2011-05-18 09:34:59 | 消費者信用法制



 2006年5月25日に貿易産業省(DTI) (筆者注1)担当大臣イアン・マッカートニー(Ian McCartney)は、2006年3月30日に国王の裁可を得て成立した「The Consumer Credit Act 2006」(1974年消費者信用法の大幅な改正法で、主たる改正点は、①貸手・借手の間の公平性、②与信取引の透明性の確保、③より競争的な信用市場の創造であるとされている)の今後2年間にわたる 具体的施行スケジュールを公表した。

Ian McCartney 氏

 わが国では、消費者金融問題をめぐる自民党の貸金業規制法の改正、新規参入規制論議や金融庁が取りまとめつつある有識者懇談会(正式には「貸金業制度に関する懇談会」)の結論が注目されるところであるが
(筆者注2)、他方でこれらの問題は個人で解決するにはあまりにも社会的影響が大きいともいえる。その意味で5月31日に可決成立した「改正消費者契約法」に基づく適格消費者団体による差止請求や損害賠償請求訴訟の取組みの行方も併せて注目しておく必要があろう。(筆者注3)  

 本ブログは2006年6月に初めて取上げたものであるが、今回
(筆者注1)を追加した関係で日付等を更新した。

1.2006年消費者信用法の主な改正点 (筆者注4)
(1)消費者保護の観点から、旧法(137条から140条)が定めていた「不当(extortionate)な与信テスト」の債務者による立証責任を排除し、主観的不公正さに関するテストの創設により、消費者がより簡単に不当に高い金利を負担していることを証明する「unfair credit test」に基づき提訴できることとした(140条A,B項)。この場合のunfairの事実不存在の立証責任(burden of proof)は貸し手側にある。

(2)消費者信用業者に対する法規制(監督制度)の強化として公正取引庁(OFT)が許認可機関となり、違法業者を消費者信用市場から排除する(24条A項)。また一定額の免許手数料、更新料が課される(6条A項)。

(3)旧法では、消費者金融や労働契約に基づく与信契約(従業員が雇用者からの借入れ)について、その融資目的が事業性と否とに拘らず適用された。改正後も、25,000ポンド(約515万円)以下で全部又は主たる目的が事業性のもののみ旧法が適用される。

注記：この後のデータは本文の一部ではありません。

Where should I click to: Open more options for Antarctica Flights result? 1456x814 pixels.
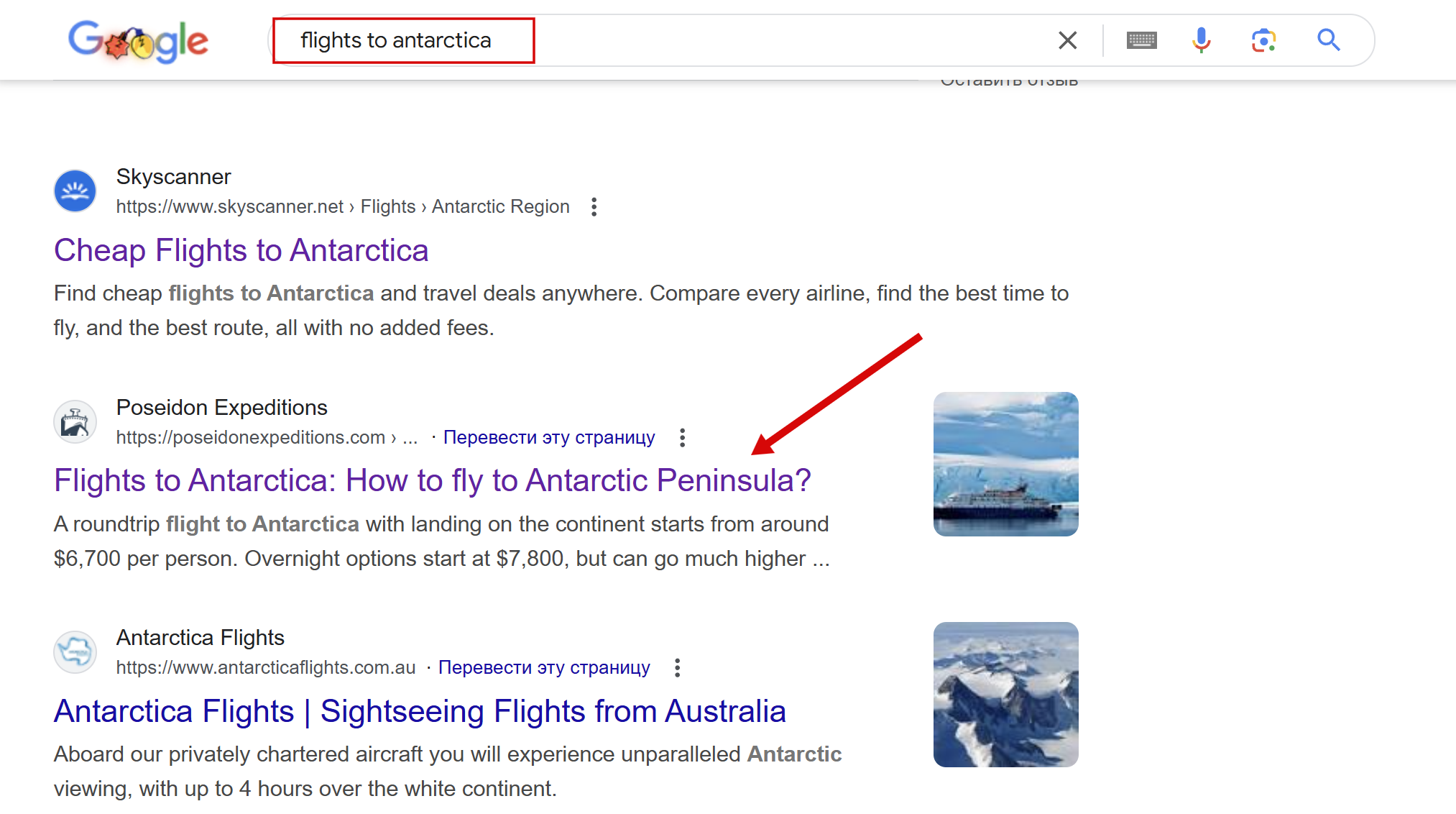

(4)旧法は個人向け(個人事業主、権利能力なき社団、2名から3名からなる組合を含む)融資額が25,000ポンド以下の融資のみ適用するとしていた旧法から原則そのキャップを撤廃するとともに、個人(individuals)を定義から個人事業主などを排除し、個人のみの限定した(189条1項 )。すべての借り手が保護対象となる。また欠陥のある契約内容についての法執行のあり方につきより適切な取組みの手段を提供する。

(5)改正法は、債務者に対し定額信用供与契約(fixed-sum credit agreements)に基づき年1回返済額通知(annual statement)の送付を義務付けた(77条A項)。定額与信には①一定の与信期間、②定額、③分割払い、④条件付売買・与信契約が含まれる。このような規定がおかれた結果、この期間内に通知義務が怠った場合、債務者は金利の支払いや返済を強制されることはないことになる(既存契約についても適用される)。

(6)与信業者に2回連続した債務者の未返済後にOFTが制定した督促(arrears)または債務不履行(default)通知( notice)が義務化された(86条A項)。同通知を怠った場合、貸し手は契約に基づく法執行が出来ないし、また債務者は金利の支払い義務が生じない(86条D項)。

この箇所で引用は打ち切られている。